5. Probabilistic Synthesis sort method according to claim 1, which is characterized in that after the step S7 further include step S8: calculating the mean place accuracy of all comparison elements in the optimal sequencing line, to each ratio in the optimal sequencing line Position accuracy compared with element is summed, then divided by the quantity of comparison element, the mean place for obtaining the optimal sequencing line is correct Rate.

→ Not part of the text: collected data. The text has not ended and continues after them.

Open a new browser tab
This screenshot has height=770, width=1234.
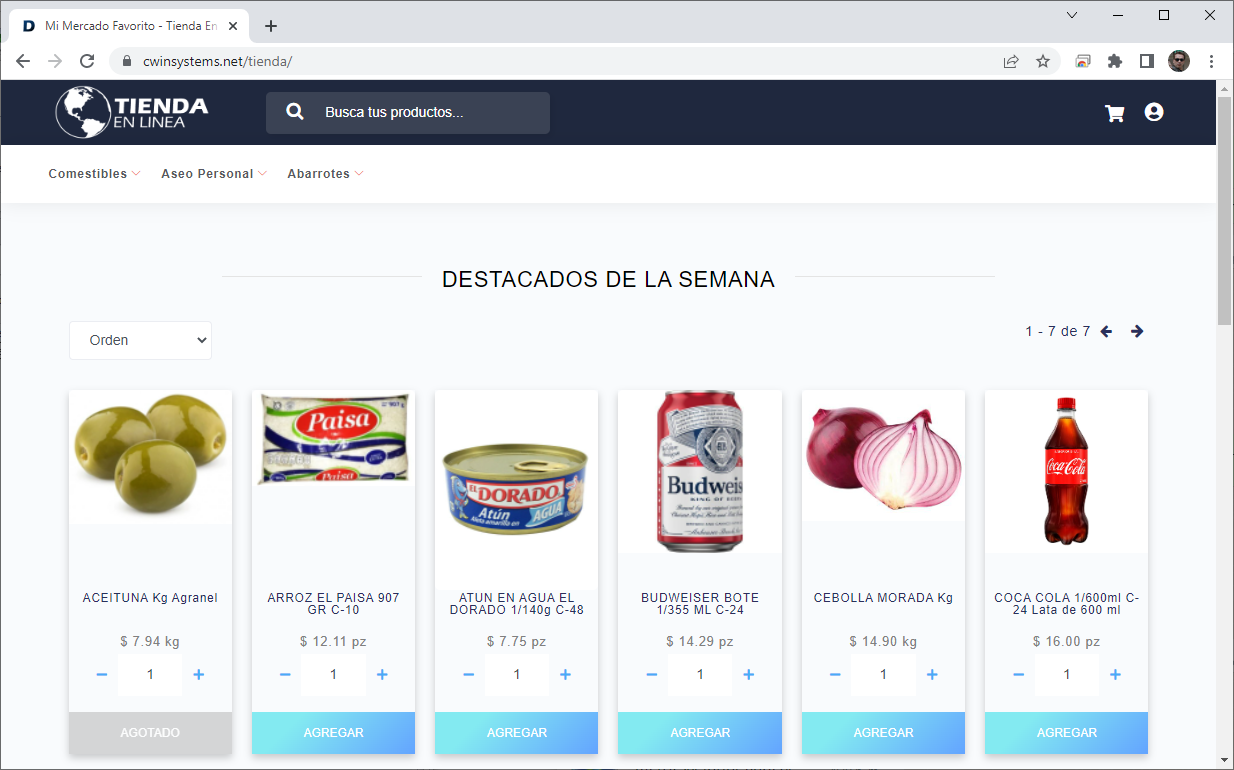pos(271,26)
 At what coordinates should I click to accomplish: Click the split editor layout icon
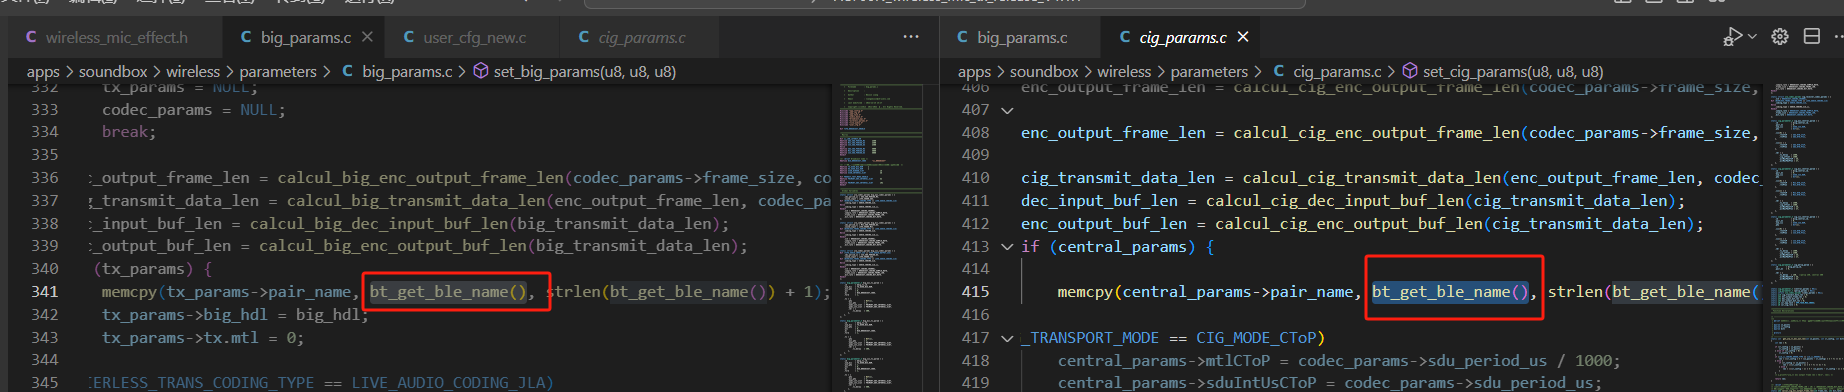pos(1811,36)
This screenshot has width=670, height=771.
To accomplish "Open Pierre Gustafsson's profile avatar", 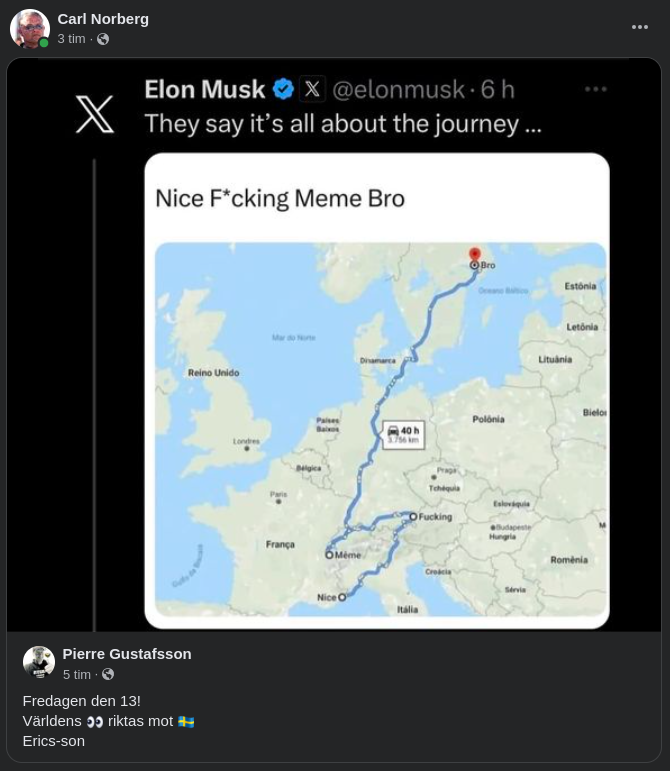I will pyautogui.click(x=39, y=663).
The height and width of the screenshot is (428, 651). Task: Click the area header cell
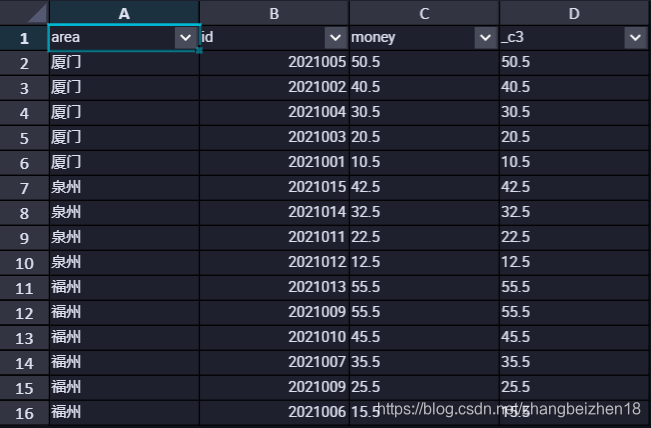pos(124,38)
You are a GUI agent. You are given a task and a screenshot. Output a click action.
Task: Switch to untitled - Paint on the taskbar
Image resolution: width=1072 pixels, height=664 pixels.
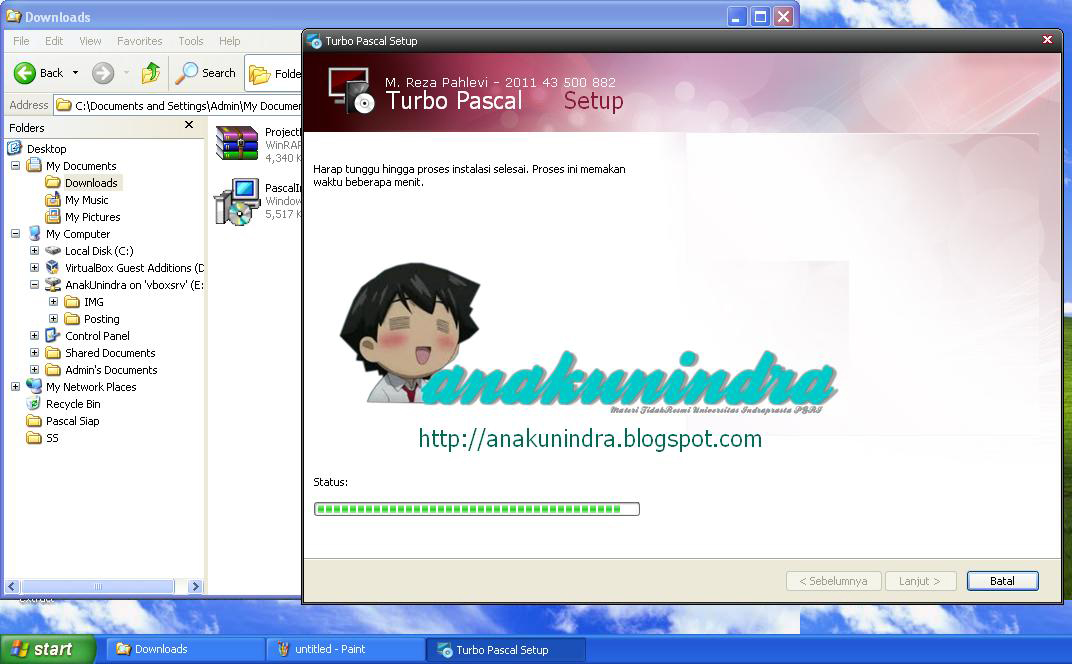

6. according to claim 1 to any Probabilistic Synthesis sort method in 5, which is characterized in that after the step S8 Further include step S9: the position accuracy of comparison element in the optimal sequencing line being checked, is searched in the data set Q Suo Suoyou includes the comparison element q_nSequence line, by every include the comparison element q_nSequence line and the optimal row Sequence line is compared, and the comparison element q is marked according to the comparison result of ordering relation_nThe correct frequency or the wrong frequency.

7. Probabilistic Synthesis sort method according to claim 6, which is characterized in that the step S9 further include: if institute Stating comparison result is that ordering relation is identical, then will include the comparison element q_nAppearance of the sequence line in the data set Q The frequency is labeled as the comparison element q_nThe correct frequency in position in the optimal sequencing line；If the comparison result is row Order relation will be on the contrary, then will include the comparison element q_nFrequency of occurrence of the sequence line in the data set Q be labeled as it is described Comparison element q_nThe positional fault frequency in the optimal sequencing line；If in the data set Q including the comparison element q_n The ordering relation of sequence line do not appear in the optimal sequencing line, then by the comparison element q_nIn the optimal sequencing Position accuracy in line is labeled as 0.

8. Probabilistic Synthesis sort method according to claim 7, which is characterized in that further include step after the step S9 S10: the mean place accuracy in the optimal sequencing line after all comparison element reviews is calculated.